I know these are long arguments.  But this one was my favorite since I think it deals with the problem inherent to the atheist assertion that faith claims are inherently irrational or even stupid.

The term "motivated belief" is used by Polkinghorne.  Read more here in this fantastic review of a book that Polkinghorne wrote for The Times.  I am posting the re-post on Dawkins' site because the comments reveal how many atheists are guilty of simply towing the line uncritically as many religious people do.  Also the comment about Polkinghorne's credentials at the top of the re-post do nothing more than to stir the pot.  The fact is that he is a scientist (a particle physicist by trade), then a priest and he writes from both perspectives of the cosmos.

From October 2007

From where do our motivations and passions to know the world and our experience of it come? Do these motivations and passions affect how we experience the world? Is one way of experiencing the world more legitimate than another?

Knowledge is a clear product of one’s motivation for learning which is essentially axiomatic in theories of learning and cognition. That is to say, if you have a completely unmotivated learner, while they may be able to articulate the meaning of something, the chances of that meaning affecting their personal structures of cognition go down exponentially unless something happens to that learner’s motivation to assimilate that knowledge. This is confirmed in the degree to which a student can succeed in a course of study, test or other means of measuring a learning outcome. It is also clear in literature on memory and cognition. Hence, learning is not a static procedure, but one that is intimately associated with motivations and passions of the learner.
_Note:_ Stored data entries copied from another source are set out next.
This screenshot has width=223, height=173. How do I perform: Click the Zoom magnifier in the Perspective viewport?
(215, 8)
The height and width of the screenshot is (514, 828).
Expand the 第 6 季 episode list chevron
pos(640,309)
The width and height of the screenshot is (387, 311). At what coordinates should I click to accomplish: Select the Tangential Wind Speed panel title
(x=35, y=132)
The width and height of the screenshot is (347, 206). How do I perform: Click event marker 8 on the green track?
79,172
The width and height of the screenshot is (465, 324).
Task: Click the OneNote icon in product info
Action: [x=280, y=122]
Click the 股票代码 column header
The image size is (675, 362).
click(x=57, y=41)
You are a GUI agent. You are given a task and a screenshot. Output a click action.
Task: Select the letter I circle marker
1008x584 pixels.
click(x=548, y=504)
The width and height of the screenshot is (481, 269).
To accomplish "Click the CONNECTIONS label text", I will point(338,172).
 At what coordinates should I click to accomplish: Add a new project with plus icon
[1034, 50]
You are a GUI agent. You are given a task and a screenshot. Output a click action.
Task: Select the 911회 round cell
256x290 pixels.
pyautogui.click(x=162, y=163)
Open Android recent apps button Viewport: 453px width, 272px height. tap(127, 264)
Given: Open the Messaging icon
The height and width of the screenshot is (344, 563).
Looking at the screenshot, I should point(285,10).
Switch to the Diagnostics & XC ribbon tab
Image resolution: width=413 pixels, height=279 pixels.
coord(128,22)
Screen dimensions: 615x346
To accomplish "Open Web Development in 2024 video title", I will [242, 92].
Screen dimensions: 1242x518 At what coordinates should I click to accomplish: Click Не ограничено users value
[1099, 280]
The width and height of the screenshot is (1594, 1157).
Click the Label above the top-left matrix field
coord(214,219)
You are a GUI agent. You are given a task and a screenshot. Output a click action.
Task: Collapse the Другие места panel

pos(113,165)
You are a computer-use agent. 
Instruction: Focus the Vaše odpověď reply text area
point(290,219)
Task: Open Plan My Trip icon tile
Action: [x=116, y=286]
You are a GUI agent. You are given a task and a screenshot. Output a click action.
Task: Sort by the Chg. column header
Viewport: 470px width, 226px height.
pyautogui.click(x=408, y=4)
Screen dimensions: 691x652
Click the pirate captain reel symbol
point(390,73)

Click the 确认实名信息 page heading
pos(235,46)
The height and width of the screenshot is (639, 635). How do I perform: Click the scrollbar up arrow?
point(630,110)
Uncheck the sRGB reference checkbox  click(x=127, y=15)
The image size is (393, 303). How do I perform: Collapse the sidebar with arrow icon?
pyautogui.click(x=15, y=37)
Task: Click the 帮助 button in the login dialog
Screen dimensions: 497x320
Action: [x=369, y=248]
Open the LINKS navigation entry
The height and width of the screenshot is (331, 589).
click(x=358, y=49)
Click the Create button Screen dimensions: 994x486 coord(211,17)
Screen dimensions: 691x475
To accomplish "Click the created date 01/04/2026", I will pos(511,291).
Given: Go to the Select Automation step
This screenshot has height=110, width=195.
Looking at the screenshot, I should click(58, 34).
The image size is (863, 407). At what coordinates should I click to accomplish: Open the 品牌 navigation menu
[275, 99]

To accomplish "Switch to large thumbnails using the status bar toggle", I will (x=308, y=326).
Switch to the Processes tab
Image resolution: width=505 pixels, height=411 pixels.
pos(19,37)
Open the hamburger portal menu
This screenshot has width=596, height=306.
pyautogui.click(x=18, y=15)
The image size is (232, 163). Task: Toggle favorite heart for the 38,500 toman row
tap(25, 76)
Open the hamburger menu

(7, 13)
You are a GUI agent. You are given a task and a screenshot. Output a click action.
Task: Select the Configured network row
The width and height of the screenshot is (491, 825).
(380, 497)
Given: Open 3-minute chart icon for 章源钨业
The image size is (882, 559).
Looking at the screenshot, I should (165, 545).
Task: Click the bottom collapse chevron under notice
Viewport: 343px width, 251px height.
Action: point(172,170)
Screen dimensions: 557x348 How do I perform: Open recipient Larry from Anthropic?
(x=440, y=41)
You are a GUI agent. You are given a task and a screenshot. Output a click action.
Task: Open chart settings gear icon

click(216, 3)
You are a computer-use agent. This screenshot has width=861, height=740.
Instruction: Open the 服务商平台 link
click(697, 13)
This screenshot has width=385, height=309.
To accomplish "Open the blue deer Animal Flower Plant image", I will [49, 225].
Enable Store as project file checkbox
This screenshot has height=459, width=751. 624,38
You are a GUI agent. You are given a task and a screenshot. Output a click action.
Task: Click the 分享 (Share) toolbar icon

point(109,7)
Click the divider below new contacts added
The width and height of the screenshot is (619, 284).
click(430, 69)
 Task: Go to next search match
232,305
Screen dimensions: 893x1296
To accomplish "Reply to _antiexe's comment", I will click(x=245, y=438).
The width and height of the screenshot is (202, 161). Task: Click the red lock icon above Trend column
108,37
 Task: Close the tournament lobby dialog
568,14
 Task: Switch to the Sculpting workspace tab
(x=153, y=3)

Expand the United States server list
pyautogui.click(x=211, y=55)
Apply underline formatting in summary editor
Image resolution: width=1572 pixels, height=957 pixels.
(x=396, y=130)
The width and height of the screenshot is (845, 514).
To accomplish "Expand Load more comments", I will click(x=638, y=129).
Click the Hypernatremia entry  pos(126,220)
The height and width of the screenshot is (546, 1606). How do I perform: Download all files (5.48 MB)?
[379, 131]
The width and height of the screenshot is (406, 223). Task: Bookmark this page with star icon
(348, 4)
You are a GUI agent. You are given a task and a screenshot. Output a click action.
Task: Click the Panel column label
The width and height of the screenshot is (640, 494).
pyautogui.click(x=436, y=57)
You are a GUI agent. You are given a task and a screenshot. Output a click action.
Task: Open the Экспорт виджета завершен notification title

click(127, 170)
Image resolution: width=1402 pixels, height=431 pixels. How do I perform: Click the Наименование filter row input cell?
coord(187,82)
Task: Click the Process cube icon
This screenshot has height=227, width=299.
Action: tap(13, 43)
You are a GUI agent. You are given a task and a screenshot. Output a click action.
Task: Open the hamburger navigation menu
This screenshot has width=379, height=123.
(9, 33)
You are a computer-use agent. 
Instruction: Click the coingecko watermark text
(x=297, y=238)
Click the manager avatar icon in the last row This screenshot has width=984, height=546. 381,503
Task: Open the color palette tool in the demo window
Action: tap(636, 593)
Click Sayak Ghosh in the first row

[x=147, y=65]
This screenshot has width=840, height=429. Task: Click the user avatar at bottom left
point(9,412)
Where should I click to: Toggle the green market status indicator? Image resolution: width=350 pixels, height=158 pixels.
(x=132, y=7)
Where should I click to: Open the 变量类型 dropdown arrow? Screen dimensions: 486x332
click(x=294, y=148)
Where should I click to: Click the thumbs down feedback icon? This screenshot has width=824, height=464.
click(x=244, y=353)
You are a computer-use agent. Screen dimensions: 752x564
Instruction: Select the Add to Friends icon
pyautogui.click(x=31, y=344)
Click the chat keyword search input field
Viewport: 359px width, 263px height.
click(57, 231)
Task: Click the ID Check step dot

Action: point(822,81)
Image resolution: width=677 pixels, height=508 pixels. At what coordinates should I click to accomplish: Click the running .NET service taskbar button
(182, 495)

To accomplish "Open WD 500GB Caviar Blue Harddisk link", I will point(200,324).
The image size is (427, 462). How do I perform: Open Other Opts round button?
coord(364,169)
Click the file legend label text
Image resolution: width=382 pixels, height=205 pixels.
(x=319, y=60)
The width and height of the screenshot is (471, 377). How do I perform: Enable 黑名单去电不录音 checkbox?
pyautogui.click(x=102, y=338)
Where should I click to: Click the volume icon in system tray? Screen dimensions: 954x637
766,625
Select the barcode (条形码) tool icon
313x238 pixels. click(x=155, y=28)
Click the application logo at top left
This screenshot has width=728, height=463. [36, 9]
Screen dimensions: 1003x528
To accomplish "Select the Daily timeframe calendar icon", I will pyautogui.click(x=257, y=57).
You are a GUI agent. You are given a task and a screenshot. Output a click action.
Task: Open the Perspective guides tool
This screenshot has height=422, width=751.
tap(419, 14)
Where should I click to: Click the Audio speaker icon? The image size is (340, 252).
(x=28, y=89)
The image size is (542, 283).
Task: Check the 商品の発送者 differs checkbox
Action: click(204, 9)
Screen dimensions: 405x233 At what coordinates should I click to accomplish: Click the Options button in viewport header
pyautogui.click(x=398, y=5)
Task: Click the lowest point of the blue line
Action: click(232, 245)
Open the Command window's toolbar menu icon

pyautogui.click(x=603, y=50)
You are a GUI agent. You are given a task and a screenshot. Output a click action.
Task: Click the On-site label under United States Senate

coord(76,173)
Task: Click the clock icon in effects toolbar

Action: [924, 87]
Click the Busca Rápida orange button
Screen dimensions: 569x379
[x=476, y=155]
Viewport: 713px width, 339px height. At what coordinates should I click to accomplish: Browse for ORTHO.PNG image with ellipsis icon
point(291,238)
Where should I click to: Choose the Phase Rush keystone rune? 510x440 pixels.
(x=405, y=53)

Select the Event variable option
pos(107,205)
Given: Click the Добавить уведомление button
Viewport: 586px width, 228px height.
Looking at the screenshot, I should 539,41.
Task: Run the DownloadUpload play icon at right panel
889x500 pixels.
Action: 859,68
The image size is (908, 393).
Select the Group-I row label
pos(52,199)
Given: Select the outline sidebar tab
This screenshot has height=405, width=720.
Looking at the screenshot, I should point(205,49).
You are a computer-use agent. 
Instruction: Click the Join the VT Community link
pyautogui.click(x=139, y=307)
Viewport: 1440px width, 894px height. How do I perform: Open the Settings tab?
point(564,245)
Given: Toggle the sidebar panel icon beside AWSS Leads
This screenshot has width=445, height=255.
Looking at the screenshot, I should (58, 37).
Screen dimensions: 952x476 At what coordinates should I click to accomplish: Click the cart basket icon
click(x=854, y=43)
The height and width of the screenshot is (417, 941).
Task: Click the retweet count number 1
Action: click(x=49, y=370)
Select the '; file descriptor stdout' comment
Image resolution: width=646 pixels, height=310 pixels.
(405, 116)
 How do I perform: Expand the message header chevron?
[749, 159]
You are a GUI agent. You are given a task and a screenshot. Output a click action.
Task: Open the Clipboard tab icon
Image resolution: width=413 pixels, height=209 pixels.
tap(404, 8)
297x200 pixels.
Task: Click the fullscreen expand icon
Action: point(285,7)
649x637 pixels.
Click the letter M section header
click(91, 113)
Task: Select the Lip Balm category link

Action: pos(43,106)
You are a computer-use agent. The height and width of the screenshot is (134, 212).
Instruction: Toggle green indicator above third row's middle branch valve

We may qualify knowledge so termed “motivated knowledge”. This is not a new concept at all, but one that hearkens back to the Greek notion of knowledge as something dynamically personal and embodied rather than as an object floating in the container of the mind. But what seems to have happened is a divorce in educational theory between the motivations of the learner and the learning outcomes themselves. Paradoxically, or stupidly as the case may be, we know this to be the case, yet programs of standardized testing such as No Child Left Behind continue to ignore motivation as a factor in how we assign meaning to what we learn. So for clarity of terms I am referring to learning and cognition as that ability of the mind to quickly apprehend and discern patterns and sequences of data in order to infer predictions of future events and data.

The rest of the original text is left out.